WBD CEO David Zaslav indicated on the earnings call that there will be more changes to come, revealing that the company has increased its merger synergy target to $3.5 billion from $3 billion with an eye on doubling down on content and optionality.
“We’re leaning in on [content],” Zaslav said on the call, explaining that WBD has spent more on content than ever before — addressing recent headlines of slashed production budgets, shut down projects, along with the removal of several titles from the HBO Max platform. He went on to say that “it’s taken real courage” to restructure the company as one unit.
“We’re going to see a lot more cuts coming both to the programming side and the labor side,” Alexander surmised. So far, a reported 1,000-plus jobs have been cut.
It’s a legacy company of yesteryear that is trying to be a future company of tomorrow…Julia Alexander, Parrot Analytics Director of Strategy at Warner Bros. Discovery
According to Parrot Analytics data, HBO Max has close to 20% of demand for films on all major streamers amid an impressive content library that includes recent hits like “The Batman” and “Elvis.”
However, demand for the platform itself significantly decreased in the last quarter, moving from 11.5% in Q2 to 10.8% in Q3, suggesting that users could be looking elsewhere for at-home entertainment.
“If that demand continues to fall away from HBO Max, even with hit shows like ‘House of the Dragon,’ it really puts a curb on how much that platform can grow,” Alexander warned, stressing the importance of DTC growth for apprehensive investors.

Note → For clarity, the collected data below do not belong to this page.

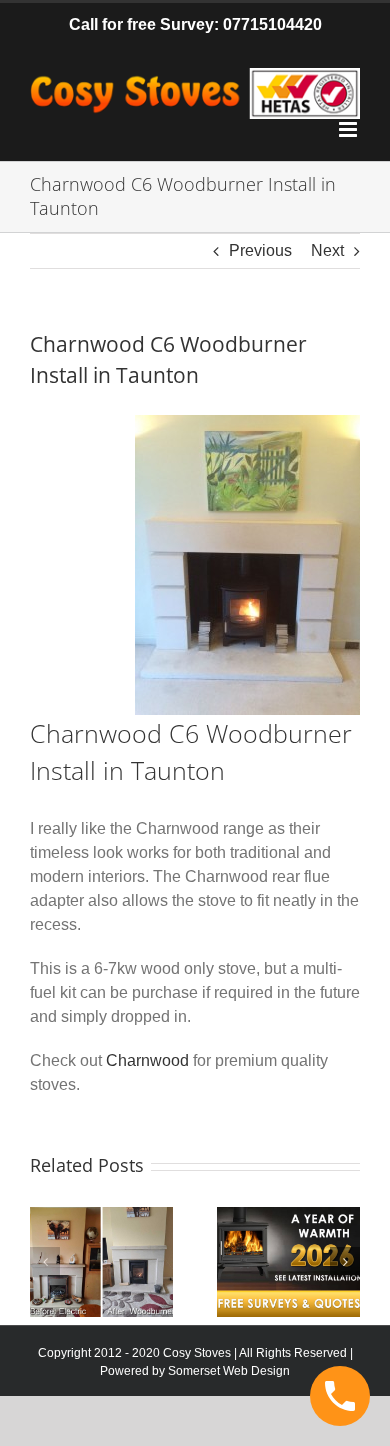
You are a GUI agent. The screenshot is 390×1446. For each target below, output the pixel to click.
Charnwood (147, 1060)
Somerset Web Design (229, 1371)
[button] (45, 1262)
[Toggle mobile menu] (349, 129)
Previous (260, 250)
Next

What comes next after Q3 earnings miss
Despite “House of the Dragon’s” record-breaking success, the company added just 2.8 million direct-to-consumer subscribers in the third quarter versus expectations of 3.27 million. Management has guided a long-term target of 130 million paying users by 2025.
The company’s anticipated combination service, originally set to launch in summer 2023, will now debut in spring 2023. Executives stressed that the media giant will be “aggressively tackling” an ad-supported streaming market that now includes Netflix (NFLX) and will soon include Disney (DIS).
“We expect a healthy inflection with the launch of our combined service and expanded global footprint,” Zaslav told investors. “We’ve been very hard at work. We can make the service available to consumers around the globe and get the business running on all cylinders.”
Management hinted that price hikes are likely to come to the platform in 2023, as well.
“By 2023 HBO Max will not have raised its price since launch, which we think is an opportunity,” noted JB Perrette, president of the company’s streaming division.
Profitability continues to remain a top concern for investors as faith in streaming fundamentals wanes. WBD reiterated its 2022 adjusted EBITDA guidance between $9 billion and $9.5 billion, a decline from a previous forecast of $10 billion.
Revenue fell 11% to $9.82 billion while the company also reported a net loss of $2.3 billion after a $3.4 billion loss in the second quarter.